Anterior Talofibular Ligament:

  • This thickening of the anterior capsule extends from the anterior surface of the fibular malleolus, just lateral to the articular cartilage of the lateral malleolus, to just anterior to the lateral facet of the talus and to the lateral surface of the talar neck.
  • The anterior talofibular ligament (ATFL) is an intracapsular structure and is approximately 2–5-mm thick and 10–12-mm long.
  • The ATFL functions to resist ankle inversion in plantarflexion. Regardless of ankle position, the ATFL is usually the first ankle ligament to be torn in an inversion injury.
  • The accessory functions of the ATFL include providing resistance against anterior talar displacement from the mortise and resistance against internal rotation of the talus within the mortise.
  • The ATFL requires the lowest maximal load to produce failure of the lateral ligaments, although it has the highest strain of failure in that group


  1. Croy T, Koppenhaver S, Saliba S, Hertel J. Anterior talocrural joint laxity: diagnostic accuracy of the anterior drawer test of the ankle. J Orthop Sports Phys Ther. 2013 Dec;43(12):911-9. doi: 10.2519/jospt.2013.4679. Epub 2013 Oct 30. PMID: 24175608.
  2. van Dijk CN, Lim LS, Bossuyt PM, Marti RK. Physical examination is sufficient for the diagnosis of sprained ankles. J Bone Joint Surg Br. 1996 Nov;78(6):958-62. doi: 10.1302/0301-620x78b6.1283. PMID: 8951015.

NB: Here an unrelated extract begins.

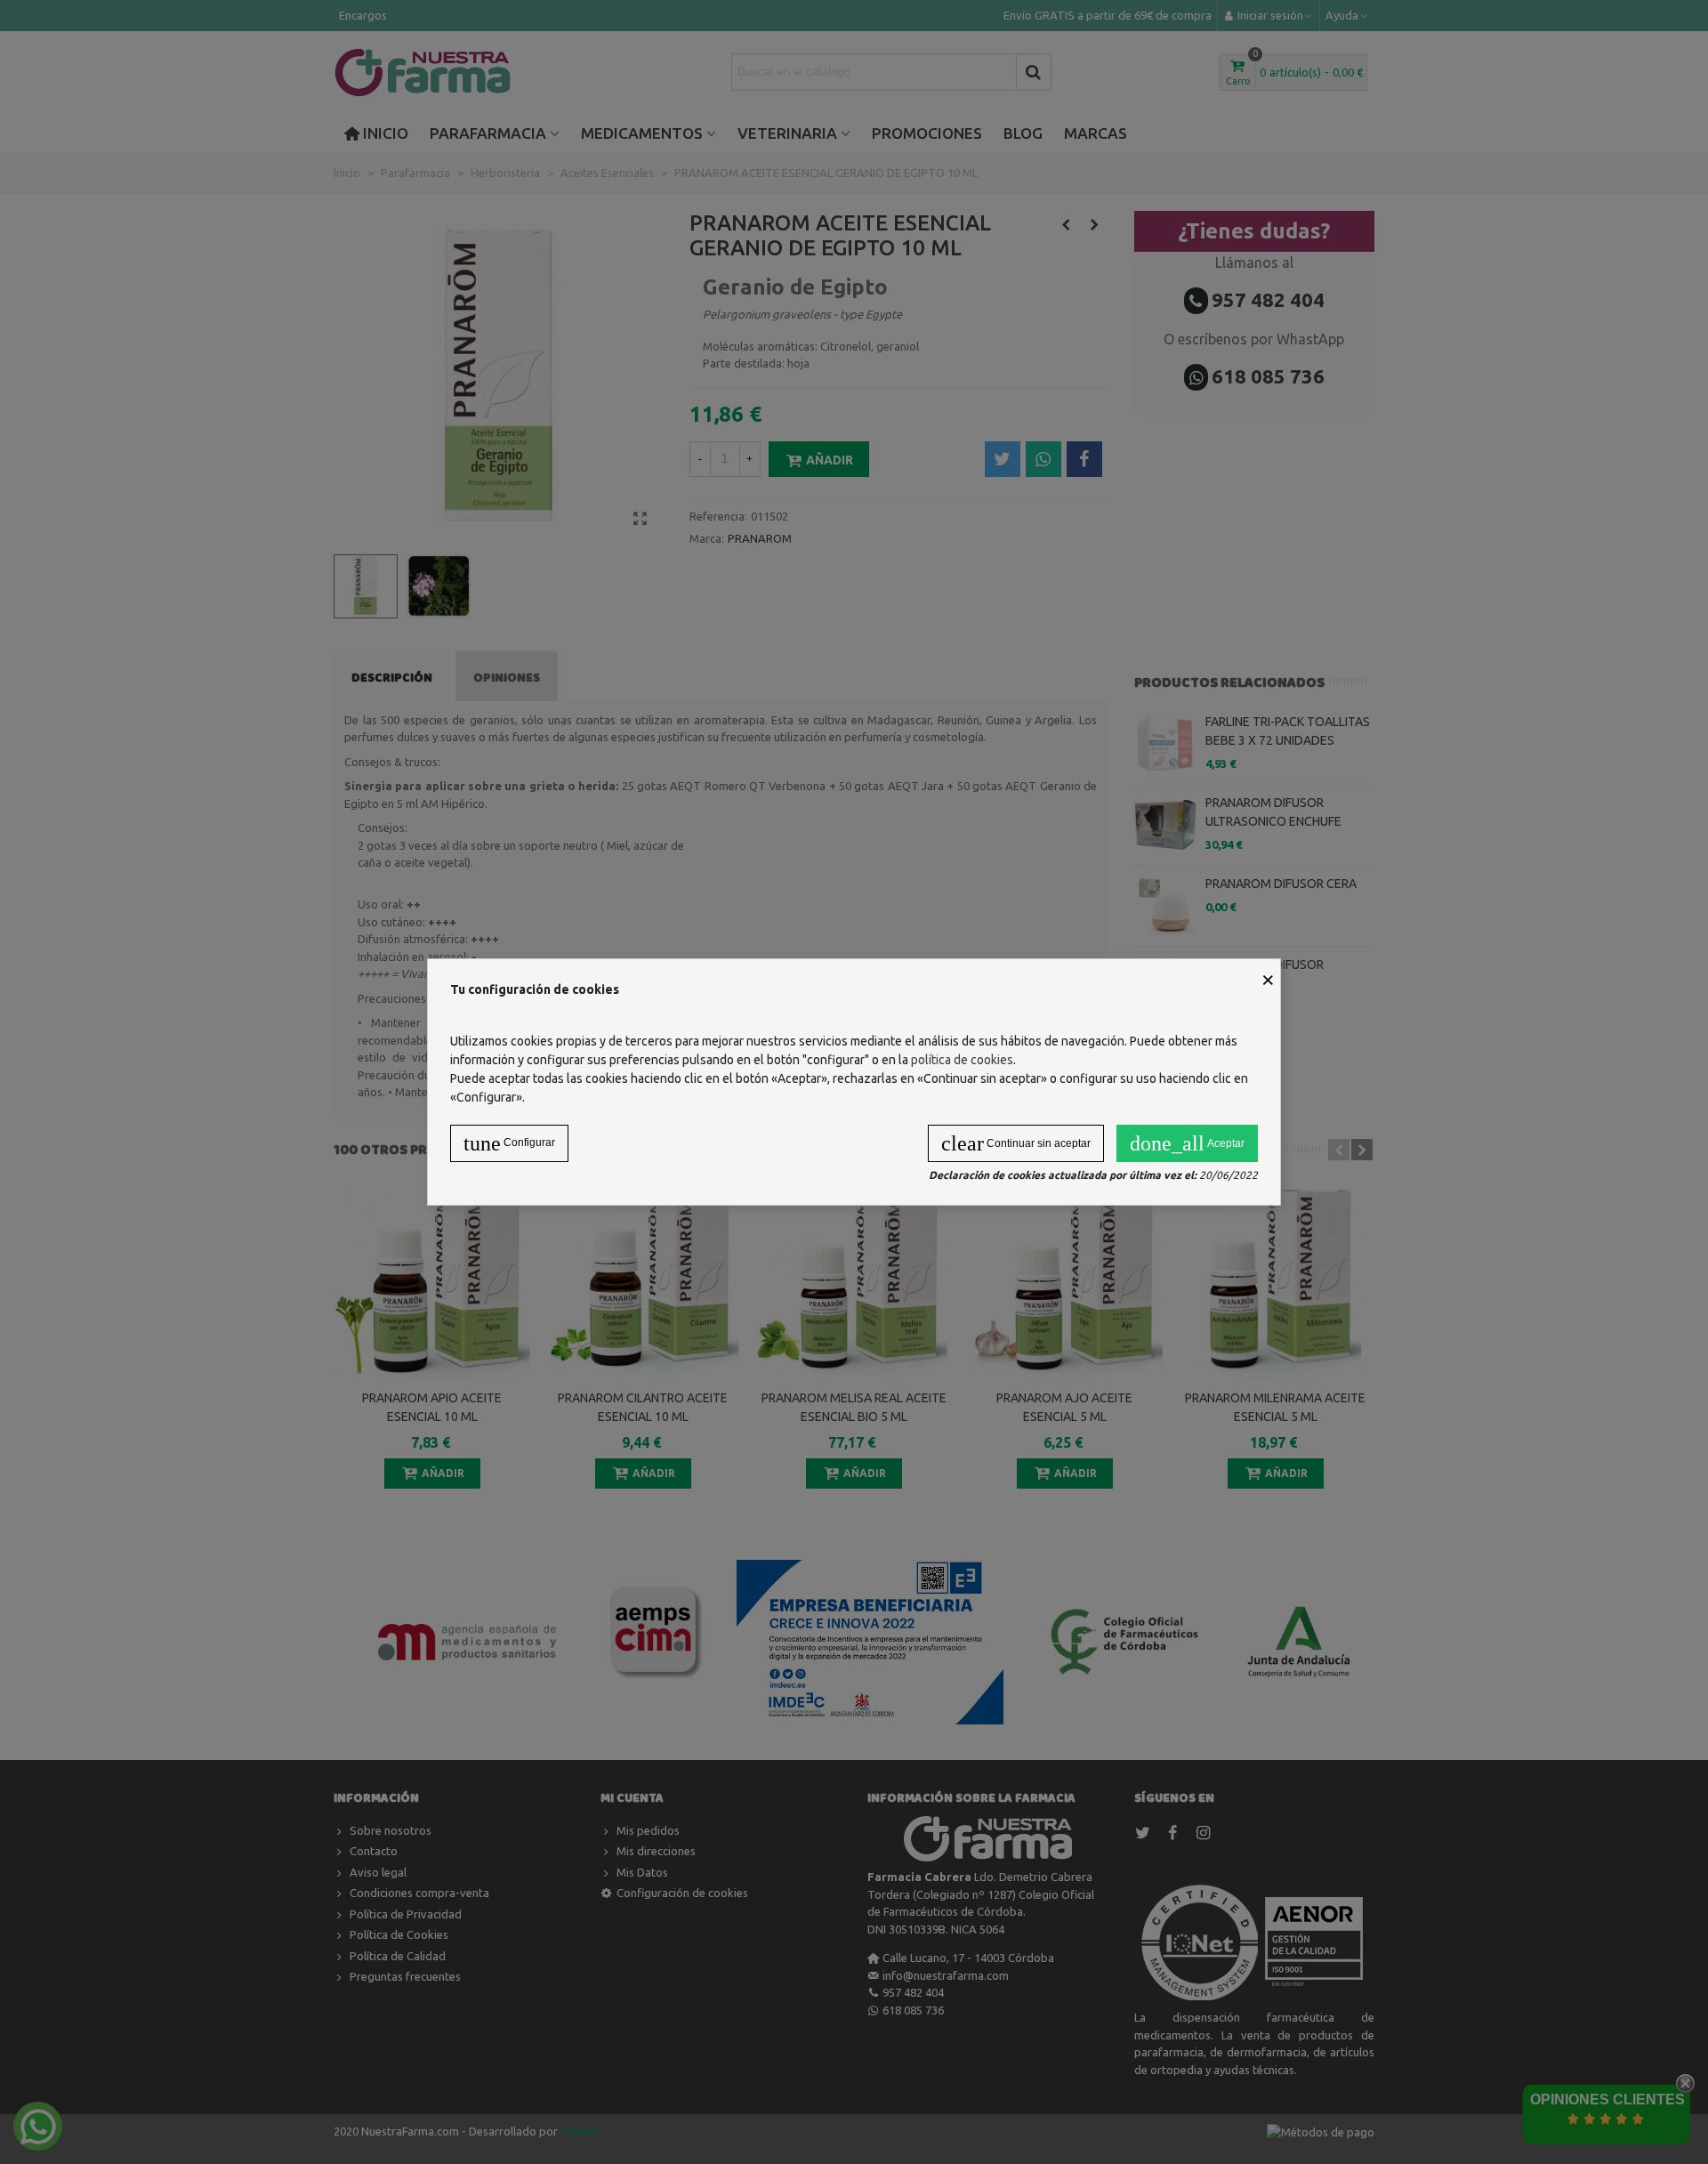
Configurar (509, 1143)
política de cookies (962, 1060)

  3. Landeros O, Frost HM, Higgins CC. Post-traumatic anterior ankle instability. Clin Orthop Relat Res. 1968 Jan-Feb;56:169-78. PMID: 5652775.
  4. Colville MR, Marder RA, Boyle JJ, et al: Strain measurement in lateral ankle ligaments. Am J Sports Med 18:196–200, 1990
  5. Landeros O, Frost HM, Higgins CC: Anteriorly unstable ankle due to trauma: A report of 29 cases. J Bone Joint Surg 48A:1028, 1966.

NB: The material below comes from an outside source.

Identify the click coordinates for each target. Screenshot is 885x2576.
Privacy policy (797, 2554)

  6. TohyamaH, Beynnon BD, Renstrom PA, et al: Biomechanical analysis of the ankle anterior drawer test for anterior talofibular ligament injuries. J Orthop Res Official Publ Orthop Res Soc 13:609–614, 1995.
  7. Frost HM, Hanson CA: Technique for testing the drawer sign in the ankle. Clin Orthop 123:49–51, 1977.
  8. Tohyama, H, et al: Anterior drawer test for acute anterior talofibular ligament injuries of the ankle: how much load should be applied during the test? Am J Sports Med, 31:226, 2003.
  9. Vela, L, Tourville, TW, and Hertel, J: Physical examination of acutely injured ankles: an evidence-based approach. AthlTher Today, 8:13, 2003.
  10. Clinical Tests for the Musculoskeletal System 3rd Edition.
  11. Dutton’s Orthopaedic Examination, Evaluation, And Intervention 3rd Edition.